Up-sell: Identifying retailers most likely to Up-sell basis a predictive logistic regression model.
Consultant
Ernst & Young
05.2015 - 04.2016
Customer Persistency - Life Insurance: Designed, developed and productionalized a ML framework which served as early warning system to identify policies at risk, identify leading causes for attrition and implement levers to increase persistency.
Attrition Propensity Modelling - General Insurance: Agent Attrition was one of the leading concerns for an Insurance client. Model focused on creating a stringent Attrition definition and using the same to come up with predictive characteristics that best define attrition and hold relevant for a considerable future.
Business Analyst
Yatra.com
01.2015 - 03.2015
Impact of ECash on driving engagement: Designed an optimum retention strategy to improve the repeat rates and average turn around time per customer.
Associate, Analytics
Axtria
06.2013 - 12.2014
Predictive modeling to target physicians for an extremely rare neurological disease: The exercise involved identifying patients having a risk of contracting the disease as well as physicians treating such patients.

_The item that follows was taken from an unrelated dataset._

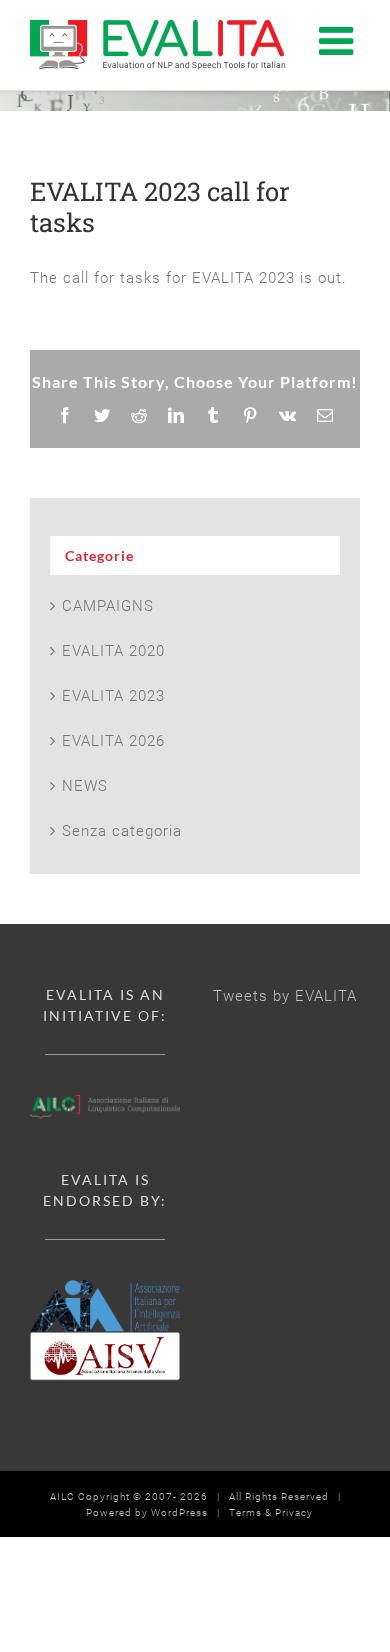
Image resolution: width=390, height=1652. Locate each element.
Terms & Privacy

Predictive model to compute the loss of market share due to the launch of a competitor drug: Exercise involved identifying physicians at risk of switching over to the competitor drug and the percentage of business at risk for each such physician.

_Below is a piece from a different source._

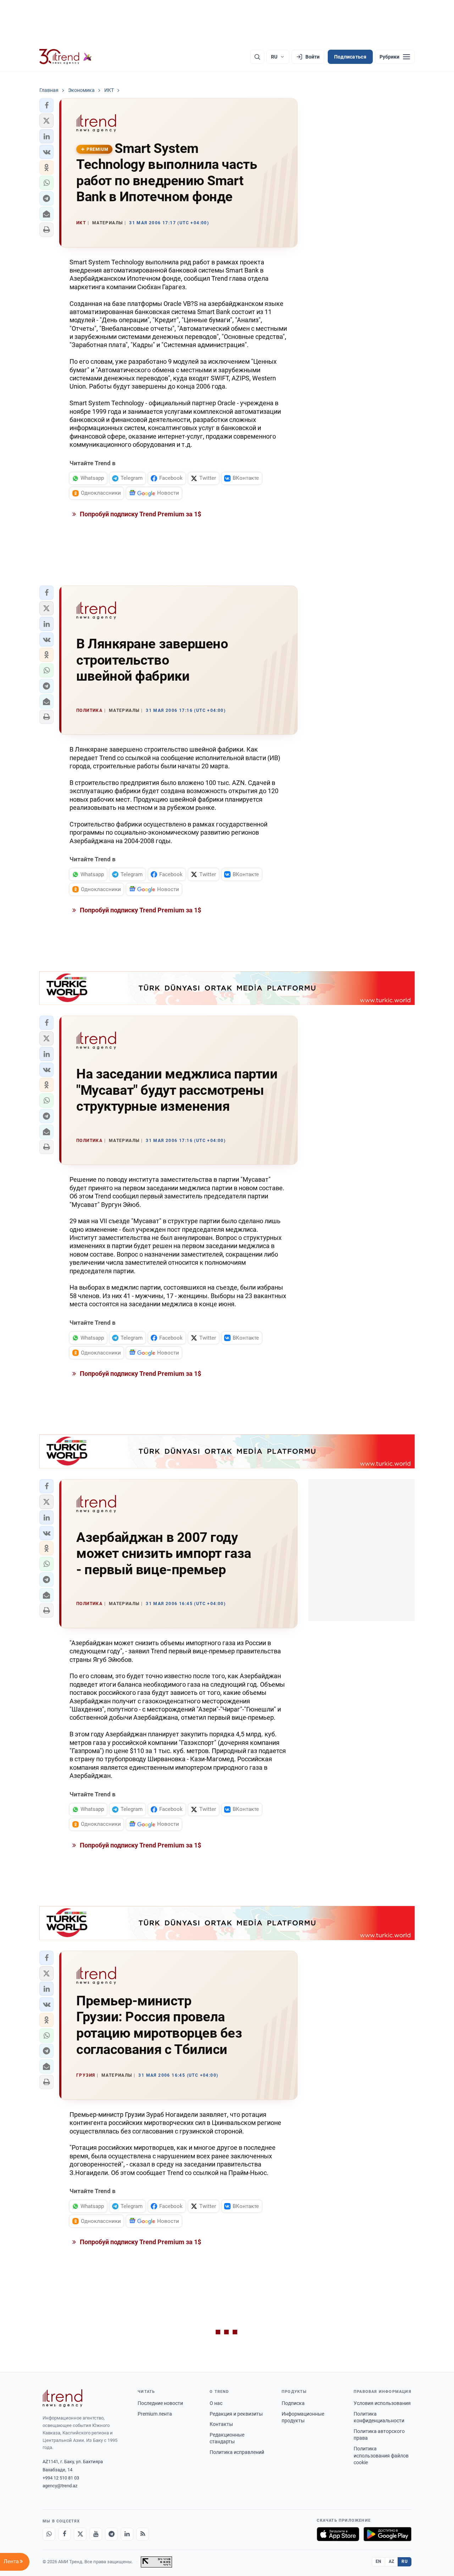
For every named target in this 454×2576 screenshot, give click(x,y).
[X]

HEOR Space: Quantify efficacy of a drug to provide clinical and economic evidence through simulation techniques, Markov and DES, implemented from scratch in VBA.
Education
B.Tech - Computer Science & Engineering
Indian Institute of Technology (IIT) Indore
01.2009 - 01.2013
Computer Vision, Nanodegree - undefined
Udacity
01.2019 - 01.2020
Skills
Agents
Natural language processing
Credit underwriting
Supply Chain Optimization
Machine learning
Sequential models
Professional Highlights
Possess ~11 years of extensive experience in the fields of Data Science, Consulting, and designing Machine Learning road-maps, with a proven track record of success.
Demonstrates a robust domain expertise in various industries, including Payments, Retail Lending, Credit Risk, Insurance, Fraud, Ecommerce, Pharmaceutical, Marketing, and Product Analytics.
Proven expertise in Neural Networks, Graph neural networks, Transformers, Sequential models, Tree based algorithms, Forecasting, Regression and unsupervised algorithms.
Expertise in BigData technologies such as Hadoop and Spark and NoSQL databases such as MongoDB and Cassandra.
Proven track-record in ML research by publishing 3 patents to create tangible revenue impact.